Poutine à Istanbul pour sceller sa réconciliation avec Erdogan

Publié le Lundi 10 Octobre 2016 à 16:01
AFP - Le président russe Vladimir Poutine est arrivé lundi à Istanbul pour participer à un sommet sur l'énergie et rencontrer son homologue turc Recep Tayyip Erdogan, scellant leur réconciliation en dépit des désaccords sur la Syrie.

Les présidents russe Vladimir Poutine et turc Recep Tayyip Erdogan ont entamé lundi à Istanbul des discussions qui devraient être axées sur la coopération énergétique, passant sous silence leurs profonds désaccords sur la Syrie.

L'entretien, dans un palais d'Istanbul, a eu lieu en marge du Congrès mondial de l'Energie organisé dans la métropole turque en présence de M. Poutine qui a effectué pour l'occasion sa première visite en Turquie depuis la fin d'une grave crise diplomatique entre les deux pays.

Après plusieurs mois de brouille consécutive à la destruction par l'aviation turque d'un chasseur russe au-dessus de la frontière syro-turque en novembre 2015, les deux dirigeants semblent déterminés à tourner la page.

Leur entretien lundi est le troisième depuis que Moscou et Ankara ont décidé fin juin de normaliser leurs relations mais le premier en Turquie.

Ils entendent réaffirmer leur engagement de mener à bien le projet de gazoduc russo-turc TurkStream, qui doit acheminer le gaz russe vers l'Europe en passant par la mer Noire, ainsi que pour la construction par Moscou de la première centrale nucléaire turque.

En représailles à la destruction de son bombardier, la Russie avait imposé une série de sanctions économiques contre la Turquie, dont l'interdiction de vols charters vers le pays. Cette mesure s'était traduite par un effondrement de 83% du nombre des touristes russes en Turquie en un an, selon des chiffres officiels turcs.

En dépit de leur récent rapprochement, Moscou et Ankara sont toujours fermement opposés sur le dossier syrien : le premier est un allié clef du régime du président Bachar al-Assad, alors que le second appuie la rébellion qui veut le chasser du pouvoir.

Mais les deux parties semblent avoir mis cette question sous le tapis pour se concentrer sur les domaines de potentielle coopération, notamment l'énergie.

Signe de ce pragmatisme, la Turquie et la Russie ambitionnent de renforcer leurs échanges économiques pour les porter à 100 milliards de dollars par an.
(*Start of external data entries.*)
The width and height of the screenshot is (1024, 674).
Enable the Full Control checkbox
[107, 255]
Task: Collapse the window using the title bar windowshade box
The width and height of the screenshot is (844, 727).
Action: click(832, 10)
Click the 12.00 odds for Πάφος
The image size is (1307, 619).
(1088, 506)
"Le processus de guérison a commencé, chacun laissant derrière lui le souvenir aigre des dix derniers mois écoulés pour se concentrer sur certains domaines, comme l'énergie, où les deux pays ont un intérêt mutuel à coopérer", a expliqué à l'AFP Andrew Neff, analyste chez IHS Energy.

Pour l'expert, la Turquie adresse aussi à l'Occident, à travers ce rapprochement, un message montrant qu'elle peut encore "suivre sa propre voie", alors que M. Erdogan a exprimé le sentiment qu'il avait été peu soutenu par ses partenaires européens et américains après le putsch avorté de la mi-juillet.

Le gazoduc TurkStream doit permettre d'acheminer de la Russie vers l'Europe 31,5 milliards de mètres cubes de gaz par an, et limiter le recours de Moscou à l'Ukraine.

Ce projet stratégique avait été dévoilé fin 2014 en même temps que l'abandon, en pleine crise ukrainienne, du projet South Stream par la mer Noire, bloqué par l'Union européenne.

"Les études montrent que le tracé turc est le plus rentable et le plus économique pour transférer" le gaz, s'est félicité au cours de son discours le président turc Recep Tayyip Erdogan, invitant son partenaire russe à "continuer ce principal projet".

Mais les analystes restent sceptiques quant à la rentabilité du projet et sa réalisation, la construction du gazoduc n'ayant toujours pas commencé.

"TurkStream est plus un rêve qu'un vrai gazoduc", souligne M. Neff, relevant par ailleurs que l'objectif initial d'assurer les premiers approvisionnements en 2017 semble "trop optimiste" à ce stade.